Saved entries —
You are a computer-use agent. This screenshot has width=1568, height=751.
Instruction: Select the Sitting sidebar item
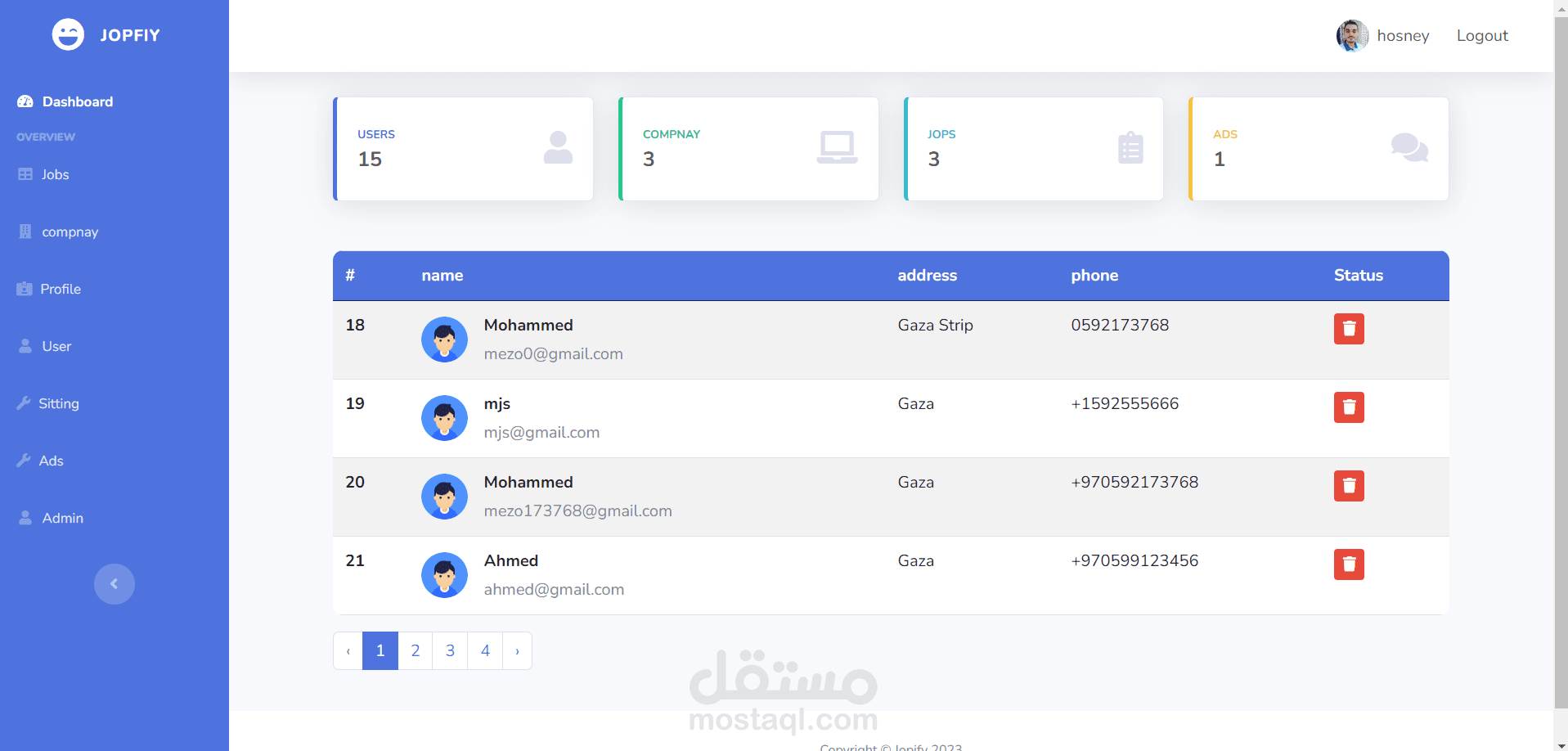59,403
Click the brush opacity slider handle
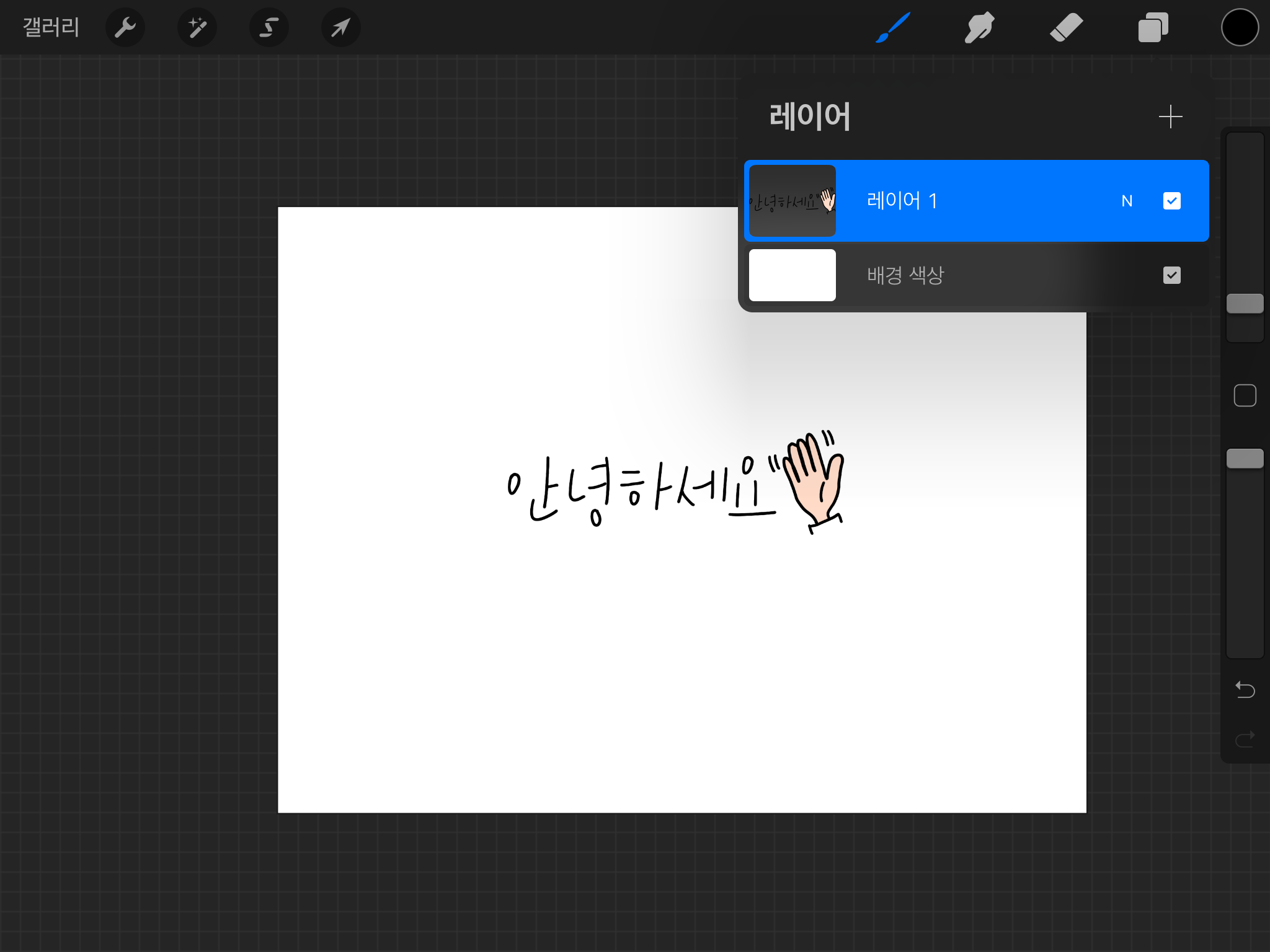Screen dimensions: 1270x952 [x=1245, y=459]
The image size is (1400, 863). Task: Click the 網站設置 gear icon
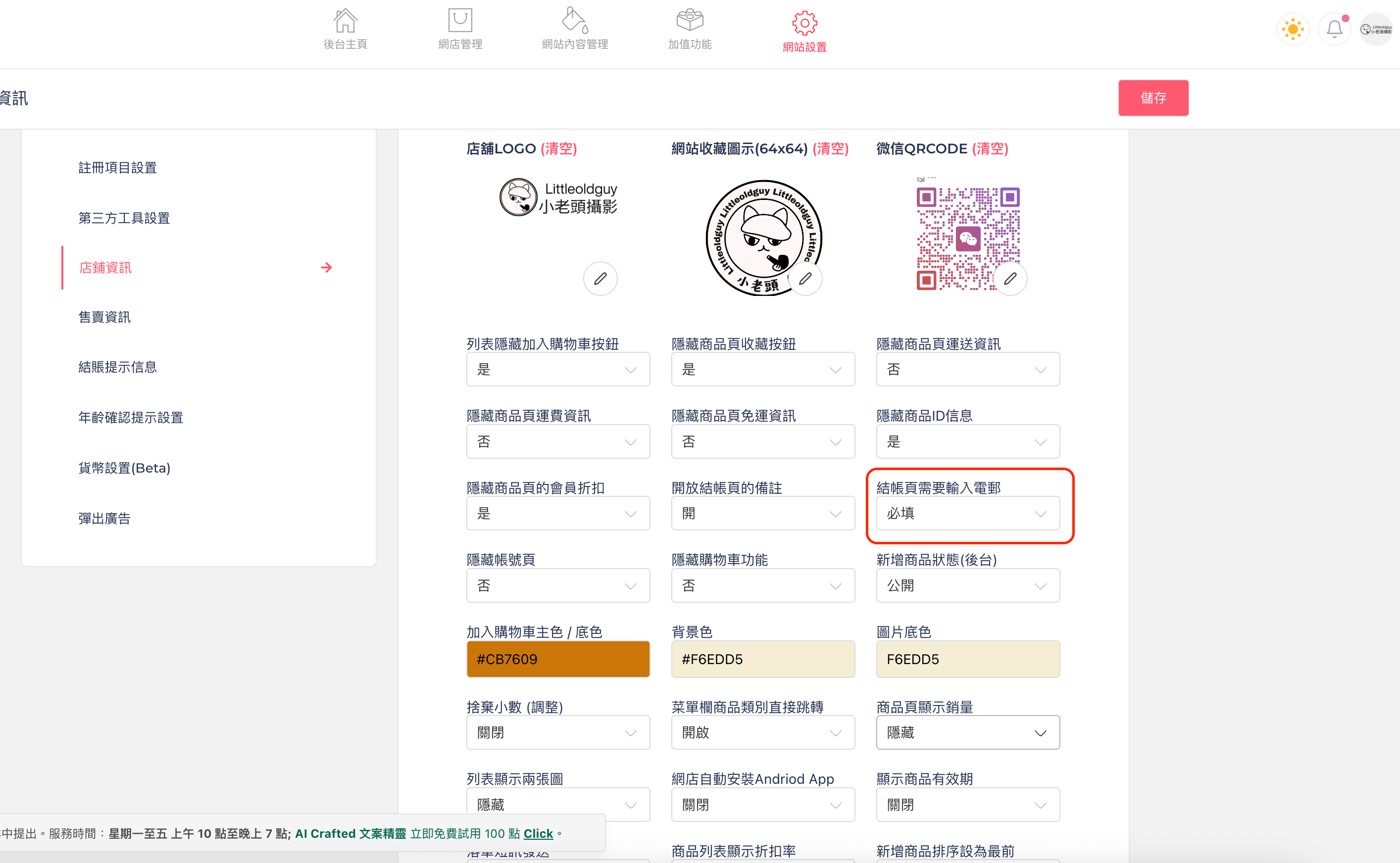tap(804, 23)
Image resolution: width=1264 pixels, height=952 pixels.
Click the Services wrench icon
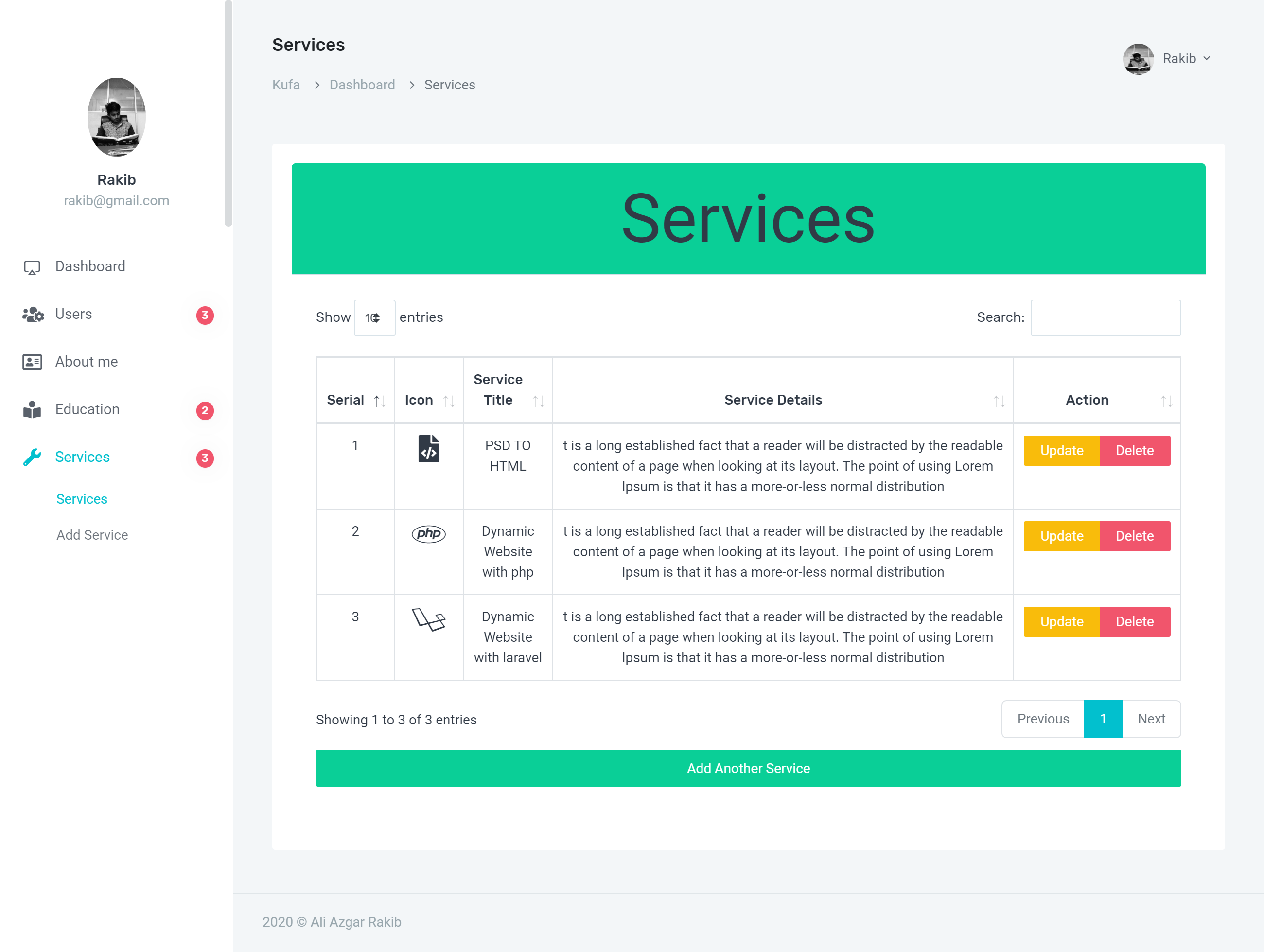coord(32,457)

BRIEF —
Looking over the records, find each line with the word "height" and copy it.

EXERCISE RESPONSE —
You are a computer-use agent. This screenshot has width=1568, height=751.
Image resolution: width=1264 pixels, height=952 pixels.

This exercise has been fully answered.